Exercise passage>
▬▬▬▬▬▬

ABSTRACT

Every generation thinks it discovered sex, according to an old witticism. Likewise, a historically minded reader of today’s news media might conclude that every generation thinks it invented scientific scandals, biomedical hucksterism, and scientifictechnological disasters. Postmodern “pop” culture, in particular, seems oblivious to historical context. Perhaps this is because the postmoderns are too dazzled by the glittery spectacles of the present and the promissory notes of the future to heed the lessons of the past. Consider the almost total lack of historical references in most recent media reports on the Korean biotech scandal of 2006; on the utopian-worlds-to-be advertised by stem-cell and nanotech researchers; and on the space shuttle Columbia disaster in 2003 and the levee failures in New Orleans during Hurricane Katrina in 2005.1

With few exceptions (especially in the United States, where history is one of the least popular subjects among high school students and the label “outdated” is culturally akin to a death sentence), media commentary treated these developments as if they had fallen from the sky, as if they had no past or prehistory to better illuminate their meanings. One need not invoke Santayana’s by-now clichéd dictum about those who forget the past fail to recognize the dangers that await civilizations, which voyage at light speed into the cosmos with no memory of where they’ve been-and, thus, of who they are and of what they value.

▬▬▬▬▬▬

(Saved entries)

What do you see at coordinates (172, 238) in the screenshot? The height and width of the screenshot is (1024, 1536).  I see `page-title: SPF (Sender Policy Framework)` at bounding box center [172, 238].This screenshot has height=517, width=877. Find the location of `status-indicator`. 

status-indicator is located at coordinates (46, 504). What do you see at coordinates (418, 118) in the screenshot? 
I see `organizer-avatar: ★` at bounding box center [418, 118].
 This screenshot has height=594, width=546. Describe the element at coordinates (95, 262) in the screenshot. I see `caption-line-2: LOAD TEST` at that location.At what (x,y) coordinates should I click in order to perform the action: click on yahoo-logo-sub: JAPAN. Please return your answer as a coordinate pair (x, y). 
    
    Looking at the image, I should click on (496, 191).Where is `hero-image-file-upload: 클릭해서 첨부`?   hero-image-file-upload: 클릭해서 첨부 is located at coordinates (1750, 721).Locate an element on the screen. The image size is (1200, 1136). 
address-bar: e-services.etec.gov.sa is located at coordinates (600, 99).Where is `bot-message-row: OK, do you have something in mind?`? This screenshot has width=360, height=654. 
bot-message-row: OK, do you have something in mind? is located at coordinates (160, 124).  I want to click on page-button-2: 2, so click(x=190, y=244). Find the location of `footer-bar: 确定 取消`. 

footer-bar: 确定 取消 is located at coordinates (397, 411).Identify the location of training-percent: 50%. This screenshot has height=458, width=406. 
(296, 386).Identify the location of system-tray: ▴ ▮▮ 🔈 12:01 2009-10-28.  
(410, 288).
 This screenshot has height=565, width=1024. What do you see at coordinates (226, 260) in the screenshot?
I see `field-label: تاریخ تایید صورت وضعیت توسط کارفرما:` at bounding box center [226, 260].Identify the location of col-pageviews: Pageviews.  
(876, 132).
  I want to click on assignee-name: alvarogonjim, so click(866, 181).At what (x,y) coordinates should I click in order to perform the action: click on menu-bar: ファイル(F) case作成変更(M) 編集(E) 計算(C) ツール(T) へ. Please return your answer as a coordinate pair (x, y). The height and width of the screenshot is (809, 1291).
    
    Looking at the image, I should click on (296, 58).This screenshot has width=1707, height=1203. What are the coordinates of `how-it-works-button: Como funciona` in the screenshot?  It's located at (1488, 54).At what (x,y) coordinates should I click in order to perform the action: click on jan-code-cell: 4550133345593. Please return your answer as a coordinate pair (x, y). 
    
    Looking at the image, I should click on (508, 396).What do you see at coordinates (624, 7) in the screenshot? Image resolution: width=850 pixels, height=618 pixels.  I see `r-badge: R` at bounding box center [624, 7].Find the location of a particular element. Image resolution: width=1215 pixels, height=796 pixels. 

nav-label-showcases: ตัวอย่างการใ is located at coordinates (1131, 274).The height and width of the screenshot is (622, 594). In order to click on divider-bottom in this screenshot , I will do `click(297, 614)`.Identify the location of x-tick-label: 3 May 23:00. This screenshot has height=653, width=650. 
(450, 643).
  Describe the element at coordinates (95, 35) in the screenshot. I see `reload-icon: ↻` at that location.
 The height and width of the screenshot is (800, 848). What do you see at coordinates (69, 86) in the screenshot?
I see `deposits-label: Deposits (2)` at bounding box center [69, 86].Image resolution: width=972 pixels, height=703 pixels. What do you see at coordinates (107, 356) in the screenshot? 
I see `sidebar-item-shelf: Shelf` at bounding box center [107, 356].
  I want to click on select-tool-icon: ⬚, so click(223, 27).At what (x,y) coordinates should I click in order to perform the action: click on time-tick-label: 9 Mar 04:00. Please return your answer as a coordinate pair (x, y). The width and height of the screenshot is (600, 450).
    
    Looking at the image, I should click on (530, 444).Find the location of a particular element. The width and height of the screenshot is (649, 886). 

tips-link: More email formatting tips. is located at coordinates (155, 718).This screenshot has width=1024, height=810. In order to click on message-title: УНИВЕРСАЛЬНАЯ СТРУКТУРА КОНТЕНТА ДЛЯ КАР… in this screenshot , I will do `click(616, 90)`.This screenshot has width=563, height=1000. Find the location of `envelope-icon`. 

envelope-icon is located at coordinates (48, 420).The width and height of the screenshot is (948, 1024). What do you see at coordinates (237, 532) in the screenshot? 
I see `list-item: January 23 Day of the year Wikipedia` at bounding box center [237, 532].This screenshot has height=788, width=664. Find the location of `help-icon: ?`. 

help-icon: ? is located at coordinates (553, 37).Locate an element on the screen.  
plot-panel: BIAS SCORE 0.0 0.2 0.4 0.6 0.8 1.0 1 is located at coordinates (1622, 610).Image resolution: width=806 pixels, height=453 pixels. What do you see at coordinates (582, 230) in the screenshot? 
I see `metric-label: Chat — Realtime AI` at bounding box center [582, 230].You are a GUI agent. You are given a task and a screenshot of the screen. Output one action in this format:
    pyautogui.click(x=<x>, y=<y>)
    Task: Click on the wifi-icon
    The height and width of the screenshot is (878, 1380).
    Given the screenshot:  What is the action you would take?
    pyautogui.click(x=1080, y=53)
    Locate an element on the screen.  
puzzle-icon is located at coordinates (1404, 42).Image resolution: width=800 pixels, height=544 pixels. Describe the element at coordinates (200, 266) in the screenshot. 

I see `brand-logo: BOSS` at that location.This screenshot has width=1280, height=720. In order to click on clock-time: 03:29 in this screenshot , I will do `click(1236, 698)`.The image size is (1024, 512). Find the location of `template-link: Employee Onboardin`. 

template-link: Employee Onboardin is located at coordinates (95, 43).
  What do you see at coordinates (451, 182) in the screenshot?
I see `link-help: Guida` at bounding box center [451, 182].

▬▬▬▬▬▬

According to the abstract, which subject is one of the least popular among high school students in the United States? These records come from a different source than the abstract.

Solution>
History.